→ Your instructions:
Copy out all the records exactly.

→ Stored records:

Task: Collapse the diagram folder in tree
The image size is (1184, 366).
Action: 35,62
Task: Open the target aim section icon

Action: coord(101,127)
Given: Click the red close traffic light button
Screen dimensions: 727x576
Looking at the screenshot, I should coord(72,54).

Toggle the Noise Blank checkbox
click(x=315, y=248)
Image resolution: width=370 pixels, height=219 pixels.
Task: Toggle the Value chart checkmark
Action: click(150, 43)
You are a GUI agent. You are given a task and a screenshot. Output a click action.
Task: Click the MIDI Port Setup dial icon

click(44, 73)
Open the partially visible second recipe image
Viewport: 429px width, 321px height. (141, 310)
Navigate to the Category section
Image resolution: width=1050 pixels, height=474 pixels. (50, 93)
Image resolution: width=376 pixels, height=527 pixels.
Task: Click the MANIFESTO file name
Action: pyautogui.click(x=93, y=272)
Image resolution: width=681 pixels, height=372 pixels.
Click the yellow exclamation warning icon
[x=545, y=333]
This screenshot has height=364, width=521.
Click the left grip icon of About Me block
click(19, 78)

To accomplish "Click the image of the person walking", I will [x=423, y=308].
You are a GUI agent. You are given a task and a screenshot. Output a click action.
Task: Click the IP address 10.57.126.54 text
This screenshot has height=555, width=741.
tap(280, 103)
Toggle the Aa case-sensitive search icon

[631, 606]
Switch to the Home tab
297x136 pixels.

→ Exercise output:
Task: Collapse the diagram folder in tree
The image size is (1184, 366).
Action: 35,62
Task: Open the target aim section icon

Action: coord(101,127)
Given: Click the red close traffic light button
Screen dimensions: 727x576
Looking at the screenshot, I should coord(72,54).

Toggle the Noise Blank checkbox
click(x=315, y=248)
Image resolution: width=370 pixels, height=219 pixels.
Task: Toggle the Value chart checkmark
Action: click(150, 43)
You are a GUI agent. You are given a task and a screenshot. Output a click action.
Task: Click the MIDI Port Setup dial icon

click(44, 73)
Open the partially visible second recipe image
Viewport: 429px width, 321px height. (141, 310)
Navigate to the Category section
Image resolution: width=1050 pixels, height=474 pixels. (50, 93)
Image resolution: width=376 pixels, height=527 pixels.
Task: Click the MANIFESTO file name
Action: pyautogui.click(x=93, y=272)
Image resolution: width=681 pixels, height=372 pixels.
Click the yellow exclamation warning icon
[x=545, y=333]
This screenshot has height=364, width=521.
Click the left grip icon of About Me block
click(19, 78)

To accomplish "Click the image of the person walking", I will [x=423, y=308].
You are a GUI agent. You are given a task and a screenshot. Output a click action.
Task: Click the IP address 10.57.126.54 text
This screenshot has height=555, width=741.
tap(280, 103)
Toggle the Aa case-sensitive search icon

[631, 606]
Switch to the Home tab
297x136 pixels.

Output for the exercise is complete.